Cronaca

Il giallo della morte di D’Angelo, perché era lì? Molti punti oscuri e spunta anche l’ipotesi suicidio

d'angelo

Cairo M. L’ipotesi della tragica fatalità è stata la prima ad essere presa in considerazione, ma non si esclude nemmeno quella del suicidio. Gli inquirenti stanno facendo indagini a 360° per chiarire in quale contesto vada inserita la morte di Giancarlo D’Angelo, l’imprenditore cairese di 62 anni trovato morto carbonizzato dentro ad un camioncino lunedì sera in località Vignaroli, a Rocchetta di Cairo.

Il mezzo, un “gasolone” di proprietà della parrocchia di Lavagnola, è stato ritrovato ribaltato su un fianco, con l’abitacolo distrutto dalle fiamme ed il corpo di D’Angelo all’interno. L’autopsia eseguita ieri dal medico legale Marco Canepa ha accertato che l’uomo è morto per le ustioni e per le esalazioni provocate dall’incendio. Ad ucciderlo insomma non sono stati i traumi dell’incidente, ma certamente D’Angelo, dopo lo schianto, non è più riuscito ad uscire dal camioncino. Una delle possibili ricostruzioni è che l’imprenditore abbia perso il controllo del furgoncino, forse a causa della velocità o di un malore, finendo fuori strada. A quel punto si sarebbe scatenato il rogo. Gli inquirenti però non escludono nemmeno che si sia trattato di un gesto volontario: vicino al mezzo è stata trovata una tanica di benzina. Un elemento che potrebbe far pensare all’ipotesi del suicidio e ad un rogo non accidentale. Questa tesi però, finora, non ha trovato alcun riscontro concreto.

Restano però tanti punti interrogativi: perché D’Angelo, che era detenuto in regime di semi libertà per reati fiscali (di giorno lavorava per la parrocchia di Lavagnola e di sera rientrava in carcere) si trovava in quel posto a quell’ora? L’imprenditore infatti alle 19,30 sarebbe dovuto rientrare al Sant’Agostino come sempre ed invece guidava lungo una strada isolata di campagna. I carabinieri hanno anche accertato che in quella zona la famiglia di D’Angelo non ha terreni di proprietà e, di conseguenza, resta difficile spiegare la sua presenza lì.

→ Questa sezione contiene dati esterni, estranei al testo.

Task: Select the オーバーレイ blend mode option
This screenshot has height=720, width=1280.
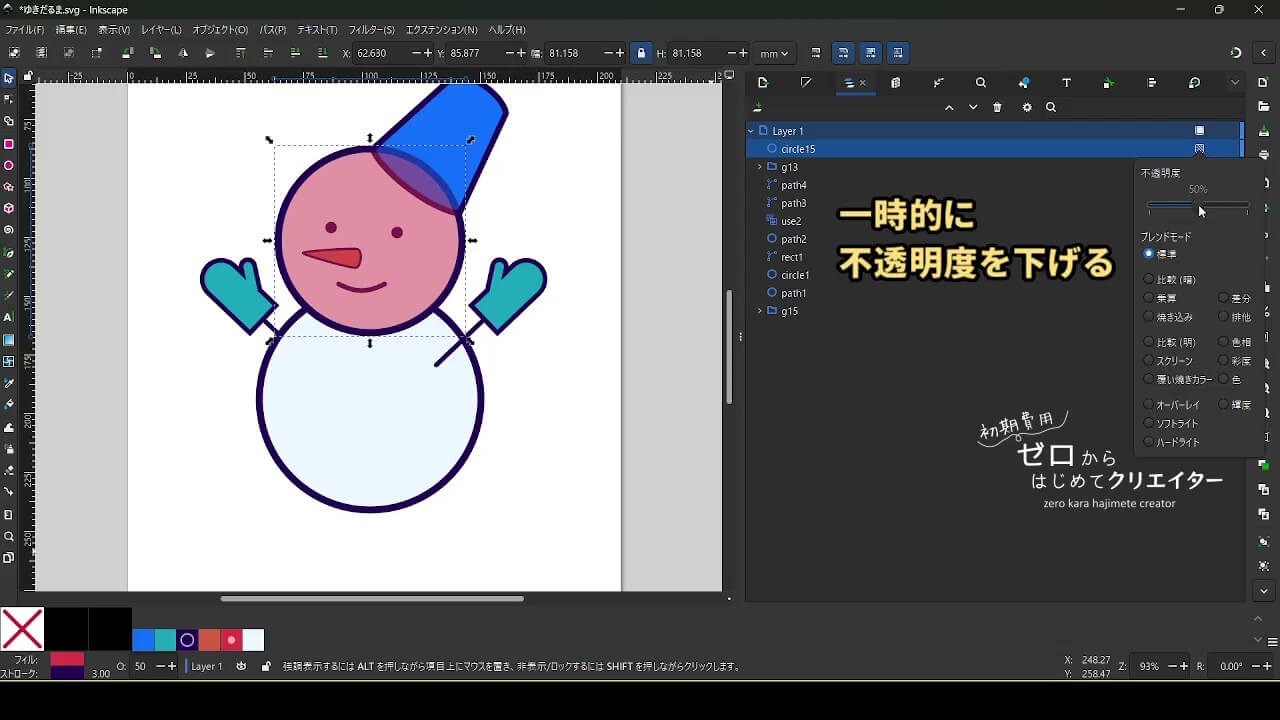Action: pos(1149,405)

La vita di Giancarlo D’Angelo, dopo anni passati sotto i riflettori soprattutto per il caso del delitto Genta (era finito a giudizio e poi assolto dall’accusa di aver ucciso il “faccendiere” di Altare), negli ultimi tempi procedeva tranquilla tra carcere e lavori in parrocchia. Una routine spezzata misteriosamente lunedì sera dal rogo nella stradina isolata di località Vignaroli.